________________ CM . . . . Volume XX Number 11. . . .November 15, 2013


Shanghai Escape. (Holocaust Remembrance Book for Young Readers).

Kathy Kacer.
Toronto, ON: Second Story Press, 2013.
248 pp., trade pbk. & epub, $14.95 (pbk.).
ISBN 978-1-927583-10-4 (pbk.), ISBN 978-1-927583-11-1 (epub).

Subject Headings:
Holocaust, Jewish (1939-1945)-China-Shanghai-Juvenile fiction.
Jewish children in the Holocaust-China-Shanghai-Juvenile fiction.
Jews-China-Shanghai-Juvenile fiction.
World War, 1939-1945-China-Juvenile fiction.

Grades 4-8 / Ages 9-13.

Review by Aileen Wortley.

**** /4



"Do you think we 'll ever leave here, Mom?" she asked. The family rarely spoke of the future and Lily had never asked this question before.

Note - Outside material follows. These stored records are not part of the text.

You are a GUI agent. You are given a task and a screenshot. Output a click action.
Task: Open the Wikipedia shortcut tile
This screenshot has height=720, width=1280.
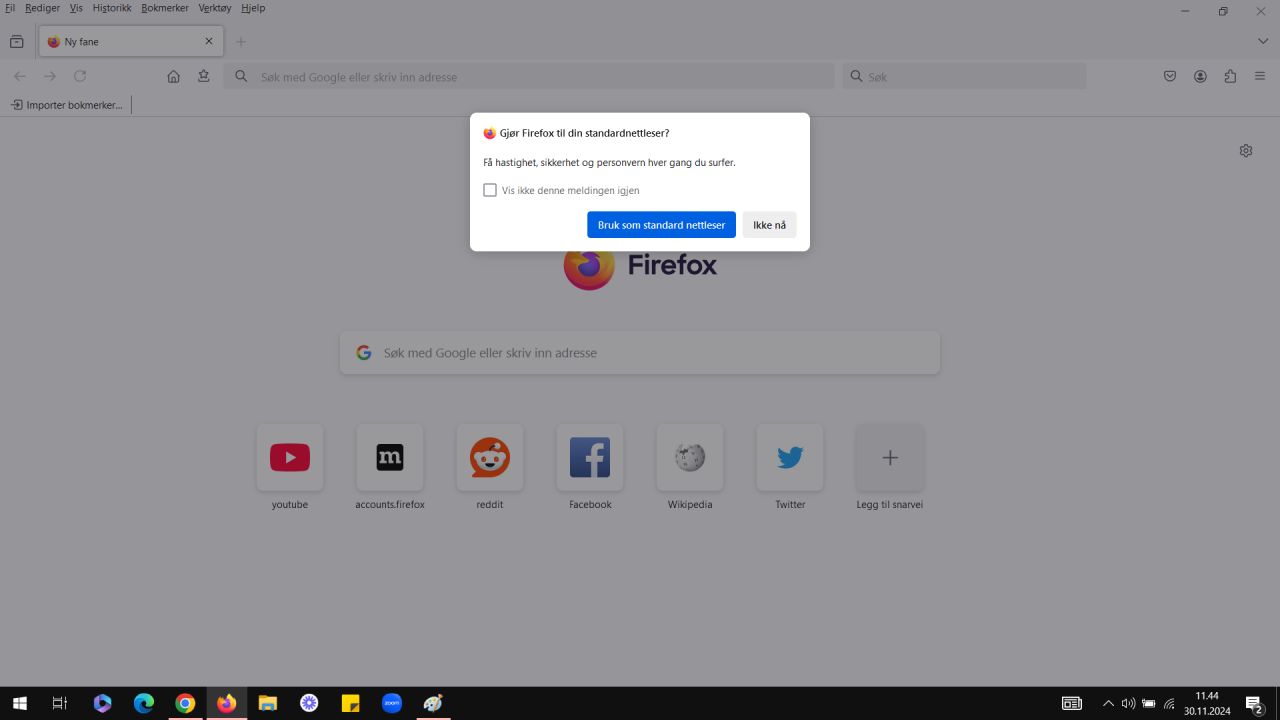pyautogui.click(x=689, y=457)
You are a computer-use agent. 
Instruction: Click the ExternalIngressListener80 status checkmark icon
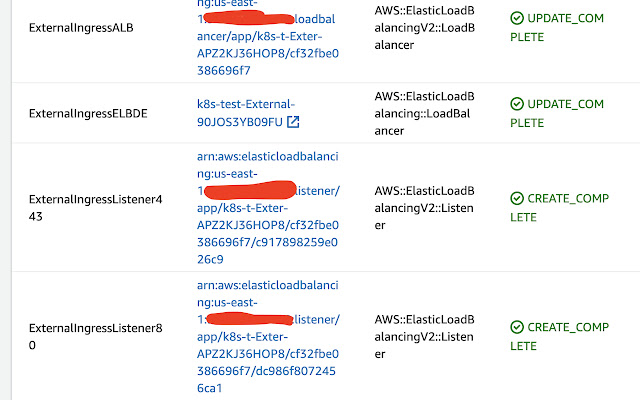tap(517, 327)
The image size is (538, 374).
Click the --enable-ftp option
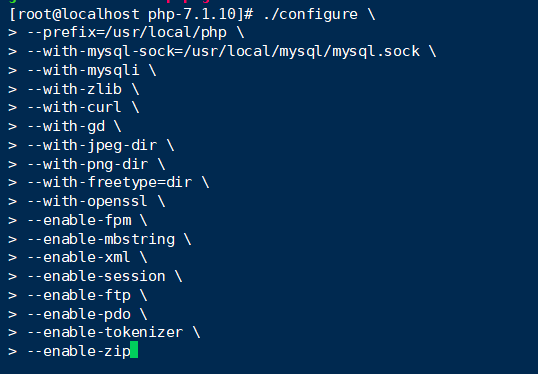79,295
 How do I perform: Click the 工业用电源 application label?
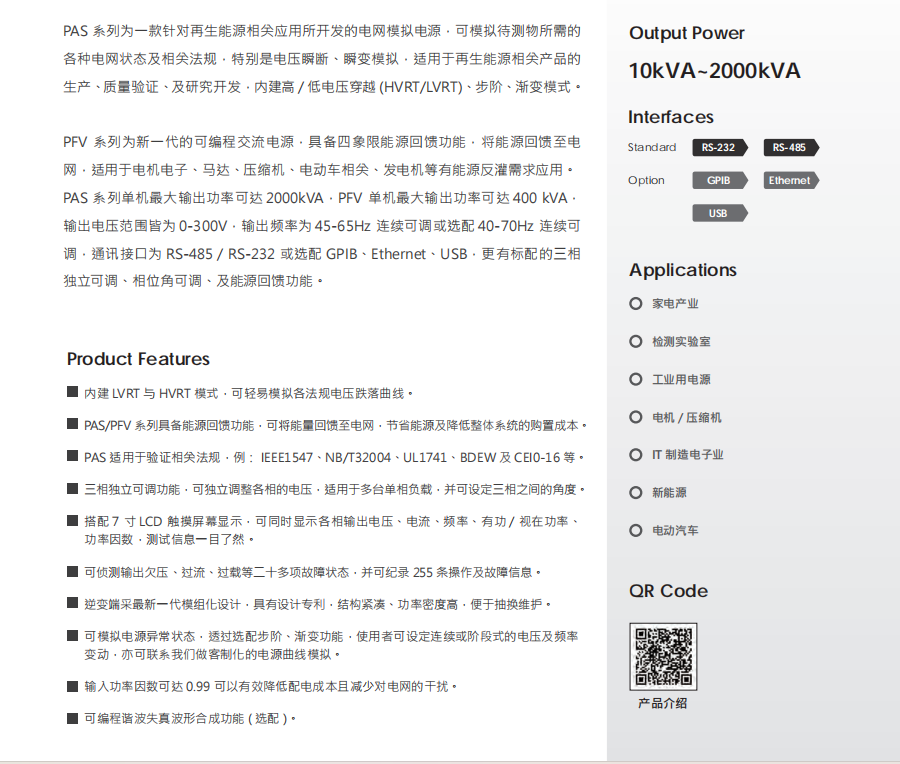pos(681,380)
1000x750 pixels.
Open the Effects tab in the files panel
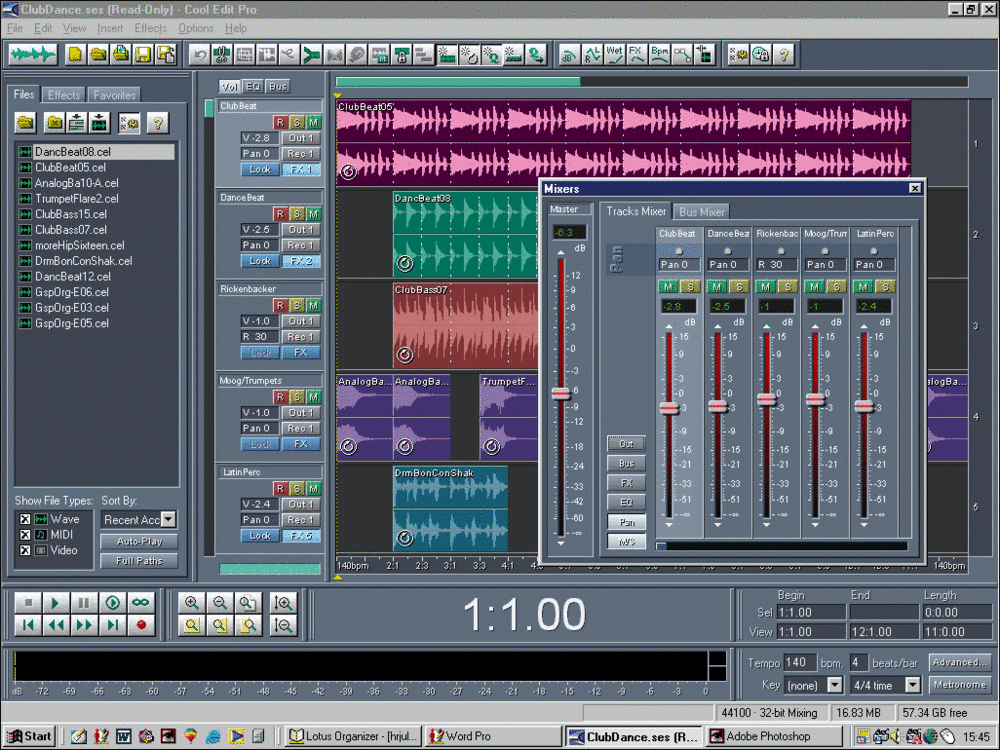click(x=63, y=94)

Mom paused, her teacup suspended in the air between the saucer and her lips. Then she set it down with a light rattle." I pray every day that all of this will end, and we'll be able to leave," she said somberly. Lily didn't reply. "But we're managing, aren't we, my darling?" Lily nodded. She didn't trust herself to speak. Finally Mom sighed and raised her teacup once more. "What would you want if we weren't here?"

Lily didn't know how to answer that question. She didn't know what she longed for. This was the only life she could remember. What did she really know of toys or presents or new clothes? Finally she stammered a reply. "Nothing, I guess, except maybe to be warm in the winter." It was such a simple wish.

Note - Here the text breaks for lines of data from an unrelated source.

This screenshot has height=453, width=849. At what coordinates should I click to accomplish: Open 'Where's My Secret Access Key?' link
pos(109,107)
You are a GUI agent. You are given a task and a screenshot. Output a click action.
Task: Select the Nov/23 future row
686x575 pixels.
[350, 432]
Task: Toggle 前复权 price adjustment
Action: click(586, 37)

Mom leaned forward and stared into Lily's eyes. "One day, I pray we will live in a place where you are warm in the winter, Lily."


This moving story is based on the true story of Lily Toufar whose family escaped from Vienna to Shanghai in 1938 as Hitler's anti-Semitic laws became increasingly harsh. In spite of the desperation of the Jews ' plight, most countries, including Canada, the United States and Australia, were not willing to provide them safe refuge. Shanghai was the only place to offer them a haven, taking in over 20,000 Jews between 1937-1939.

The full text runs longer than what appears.